On June 19, 1865 two months after the surrender of Gen. Robert E. Lee ended hostilities between the US and Confederate states, US General Gordon Granger and his troops landed in Galveston, Texas, restoring Federal control to Texas . Upon arrival, Granger issued 3 general orders to the people of Texas. The third begins:
“The people of Texas are informed that in accordance with a Proclamation from the Executive of the United States, all slaves are free. This involves an absolute equality of rights and rights of property between former masters and slaves, and the connection heretofore existing between them becomes that between employer and free laborer.”

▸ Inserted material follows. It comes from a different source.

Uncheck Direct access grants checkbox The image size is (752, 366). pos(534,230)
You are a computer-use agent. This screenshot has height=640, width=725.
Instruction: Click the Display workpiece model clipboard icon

During the war, Lincoln's Emancipation Proclamation freed slaves in rebellious states, however in practice, slaves were not freed until Union troops arrived to enforce their freedom, and the US Army was singularly unsuccessful fighting in Texas. The EP had almost no effect on Texas slaves or their owners.
Upon Granger's order the newly freed rejoiced, and most celebrated the anniversary of Gen Granger's decree, known as Juneteenth, for the rest of their lives. By the turn of the 20th century, with many of the former slaves dead, enthusiasm for and education about Juneteenth
ended. By the Great Depression, annual observances had practically come to an end. It took the leaders of the 1960's civil rights upheavals to remind the younger generation of the struggles of their ancestors, for Juneteenth festivities to be renewed.
Today, 27 states and the District of Columbia celebrate Juneteenth along with Texans.